Gender, Social Change and Spiritual Power: Charismatic Christianity in Ghana (STUDIES OF RELIGION IN AFRICA, 30)
Jane E Soothill
Brill Academic Pub, 2007
261 pp., 151.0
David Martin
"I yet Not I"
Years of skilful interviewing by David Smilde of the men in two churches in dangerous parts of Caracas, Venezuela, conducted during the period just before Chavez, confirm what investigations have shown from Kingston, Jamaica, to Accra, Ghana, and points east. Evangelical, charismatic, and in particular Pentecostal Christianity offers visions and revisions of lives changed for good, spiritually, morally and (so far as may be, given the changes and chances of life) materially. Of course, some fall by the way, because things don't to work out as hoped, or else they are pulled back into old ways by boon companions. Most encounter experiences which try them "as gold in the fire," and getting right with God may turn out easier than getting right with a wife or partner. All the same, there is enough evidence of some betterment affecting all the interlinked dimensions of life to vindicate Providence in the eyes of believers rather than the influence of fortuna and fate. Even when sorely tried, Pentecostals turn to ancient, indeed biblical, ways of searching out the ways of God: for example, that he is teaching his children through adversity, that his ways are not as their ways, that their way of life has somehow been displeasing in his sight, and that the goods of this world corrupt our treasure in heaven.

----

PROBLEM DESCRIPTION: Quote the book review above word for word, from its title line through the end of the paragraph.

PROVIDED MATERIAL:

----

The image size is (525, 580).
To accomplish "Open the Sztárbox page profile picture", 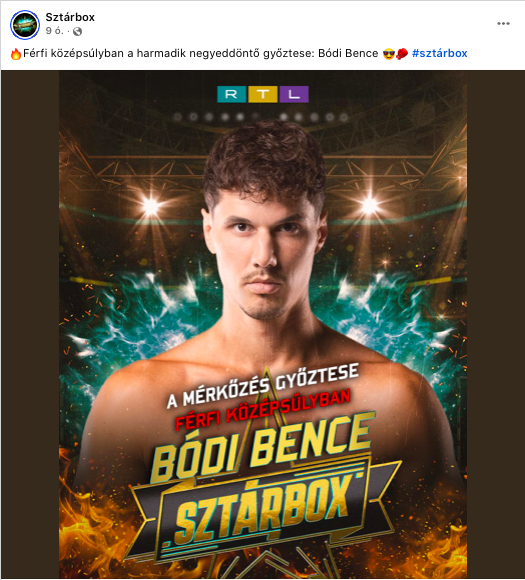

----

REPLY TO THE TASK:
Gender, Social Change and Spiritual Power: Charismatic Christianity in Ghana (STUDIES OF RELIGION IN AFRICA, 30)
Jane E Soothill
Brill Academic Pub, 2007
261 pp., 151.0
David Martin
"I yet Not I"
Years of skilful interviewing by David Smilde of the men in two churches in dangerous parts of Caracas, Venezuela, conducted during the period just before Chavez, confirm what investigations have shown from Kingston, Jamaica, to Accra, Ghana, and points east. Evangelical, charismatic, and in particular Pentecostal Christianity offers visions and revisions of lives changed for good, spiritually, morally and (so far as may be, given the changes and chances of life) materially. Of course, some fall by the way, because things don't to work out as hoped, or else they are pulled back into old ways by boon companions. Most encounter experiences which try them "as gold in the fire," and getting right with God may turn out easier than getting right with a wife or partner. All the same, there is enough evidence of some betterment affecting all the interlinked dimensions of life to vindicate Providence in the eyes of believers rather than the influence of fortuna and fate. Even when sorely tried, Pentecostals turn to ancient, indeed biblical, ways of searching out the ways of God: for example, that he is teaching his children through adversity, that his ways are not as their ways, that their way of life has somehow been displeasing in his sight, and that the goods of this world corrupt our treasure in heaven.